A questão do destino de Cuba se Maduro for deposto ecoa nas conversas cotidianas em Havana, das filas aos táxis compartilhados. Por mais de duas décadas, desde a chegada de Chávez, a Venezuela tornou-se o pulmão externo do castrismo, fornecendo não apenas combustível barato, mas também apoio político em fóruns internacionais e uma narrativa compartilhada de resistência anti-imperialista.
Sob Maduro, essa aliança persiste, embora a dependência de Cuba do petróleo de Caracas tenha diminuído. Nos últimos anos, remessas do México e da Rússia compensaram a queda na produção da PDVSA, forçando Havana a diversificar. No entanto, a Venezuela permanece vital para o petróleo restante, apoio diplomático e redes de inteligência compartilhadas.
Para a liderança cubana, a resistência de Maduro confirma sua própria resiliência. Sua queda enviaria uma mensagem devastadora sobre o fracasso do modelo de socialismo do século XXI, intensificando o isolamento de Havana e limitando sua influência ideológica na América Latina. A história recomenda cautela, no entanto: o colapso soviético de 1991 não trouxe pluralismo político a Cuba, mas o Período Especial, repressão intensificada e pragmatismo econômico limitado que sustentaram o regime sem mudanças profundas.

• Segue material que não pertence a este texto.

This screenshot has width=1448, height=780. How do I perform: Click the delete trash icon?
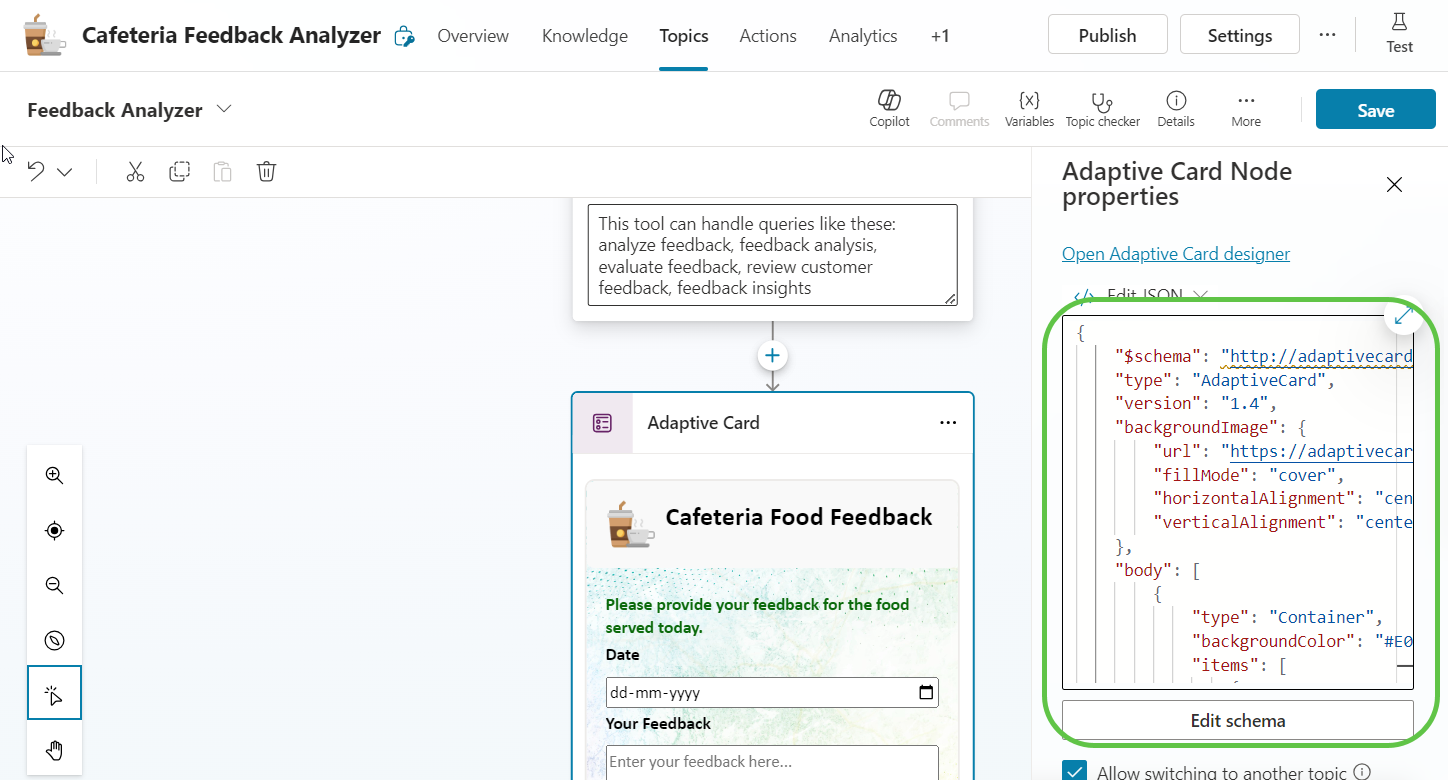point(266,172)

Se Maduro cair, Cuba enfrentaria pressões sem precedentes neste século: aliados perdidos, espaço diplomático reduzido e talvez mudanças econômicas mais ousadas. Efeitos de curto prazo incluem menos petróleo, menos moedas fortes e tensão social aumentada. Havana buscaria novos parceiros como Moscou, México, Argélia ou Irã, exigindo mais dos cidadãos por meio de taxas e impostos mais altos. A repressão aumentaria, transformando crises externas em paranoia interna.
No médio prazo, o fim do chavismo minaria as bases simbólicas do castrismo, como herdeiros regionais de seu projeto. Como observa Yoani Sánchez em Confidencial, os regimes lidam mal com rachaduras em seus espelhos, e Cuba provavelmente recorreria a ajustes, acordos discretos, fornecedores alternativos e slogans velhos reciclados.